With two ponds and a stream on site, plus more than 700 miles of fishable trout streams in the neighboring Great Smoky Mountain National Park, this gem of a property offers the novice or experienced fly fishing family the opportunity to enjoy great water as well as a sea of additional activities. Horseback riding, mountain biking, cooking schools, the Farmhouse Spa and charming accommodations on 4,200 pastoral acres, combine to create a picturesque haven for a gathering clan. Contact: (800) 648-4252; www.BlackberryFarm.com.
Do you strive to raise citizens of the world? As you and your children begin to navigate the planet together, sharing your knowledge, while teaching them to make their own way, will create confidant and compassionate travelers for the future.
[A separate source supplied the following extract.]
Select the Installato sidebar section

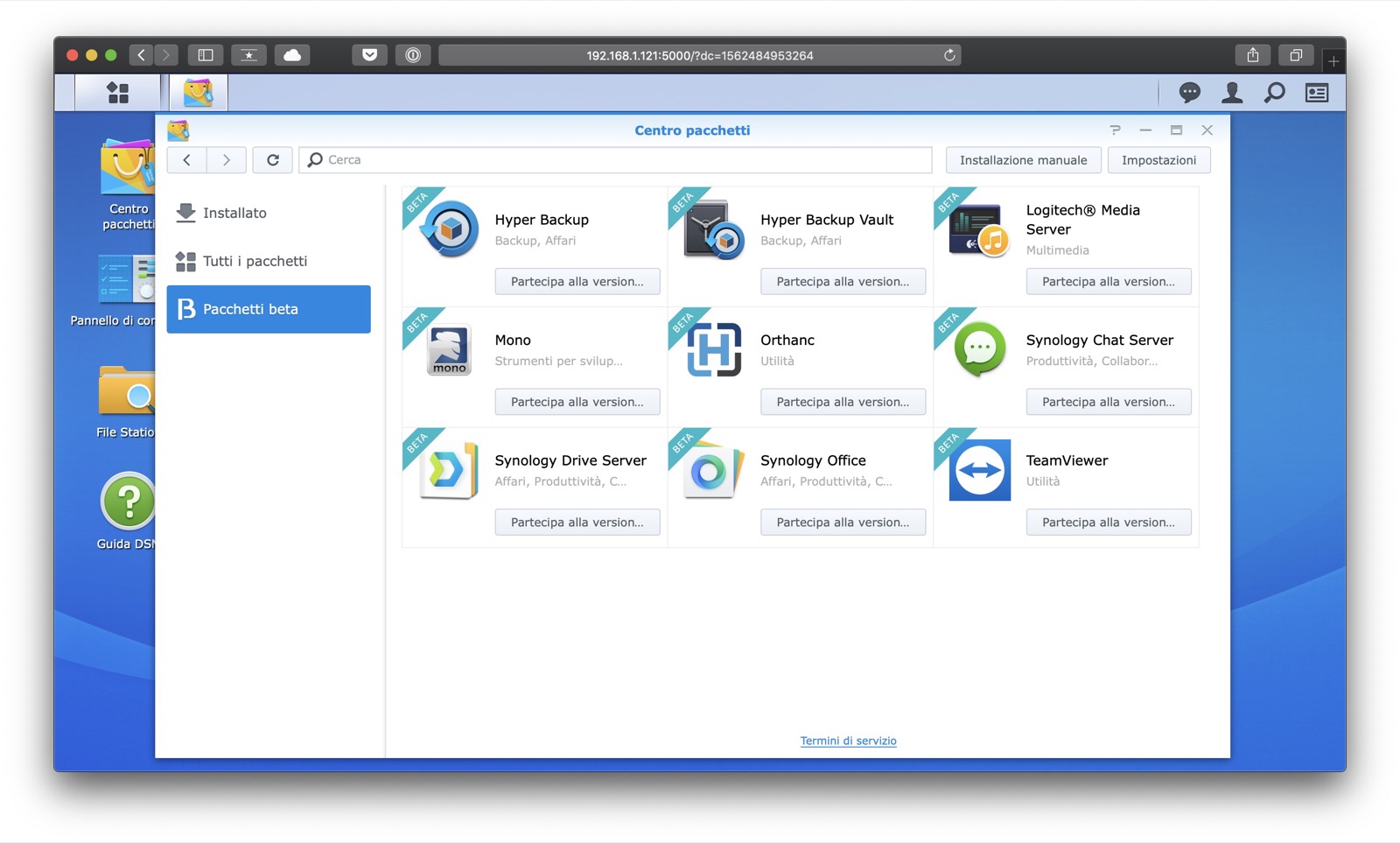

Here are a five tips for empowering the next generation of explorers:
1. Preparation breeds confidence.
Involve your kids in the travel planning and decision making process from the earliest age possible. Show them maps, books, web sites and pictures. Stoke their curiosity by discussing the nearby and faraway places you hope to visit now or in the future. When you or other friends or family travel for business or pleasure, make a point to show your children the destinations on a map and discuss geographic and cultural points of interest that will help build their growing understanding of the world.
2. Knowledge is power.
When planning your own journey, chart a road trip using your favorite mapping technology and share the information with the kids. If they are old enough, encourage them to create a suggested routing and to offer options for stops along the way. If you will be flying, show the kids how to navigate the booking process and then check in for a flight on line. Consider making each child responsible for their own boarding pass. (For younger children perhaps printing an extra as back up is a wise decision.) Provide each child with an itinerary and discuss the details before you depart. Talk about preparing for and moving through airport security.
3. Bestow Responsibility.
Discuss your travel plans and encourage your children to create a packing list early. Talk about the importance of having the right gear for an adventure trip or the proper attire for a city visit. Then, encourage them to pack their own belongings. As soon as possible, give them responsibility for making sure their bag makes it from home to the car, train or plane. Discuss the importance of having proper identification inside and outside of their bags and retaining baggage tags once a bag is checked to your destination.
4. Communication is key.
Before leaving home, make sure the whole family understands how you will navigate to your destination. Visiting a city? Make sure your crew has the hotel address and phone number at hand. If you will be traveling to or through a crowded venue like an airport, a theme park or shopping mall, be sure to have a clearly defined plan should someone lose their way. Use the buddy system or rooms designated for families when visiting public restrooms.
Consider bestowing each member of the family with a cell phone and instructions for use. Should challenges occur, share your problem solving skills and solutions with the children. Without propagating fear, encourage your children to be aware of their surroundings at all times.
5. Go local.
Research your destination before departure and discuss how the places you will visit might be different or similar to your own home. Seek out tour operators and lodging options that share your travel sensibilities.
Once you arrive, burrow into the culture and make a point to learn about how and where the locals live, work and play. Visit local farmer’s markets.
Skip the chains and seek out locally-owned eateries, shops and lodging. Seek out volunteer possibilities. If the language is not your own, learn at least a few key phrases and practice them before and during the visit.
In the end, education and experience breed understanding, acceptance and confidence.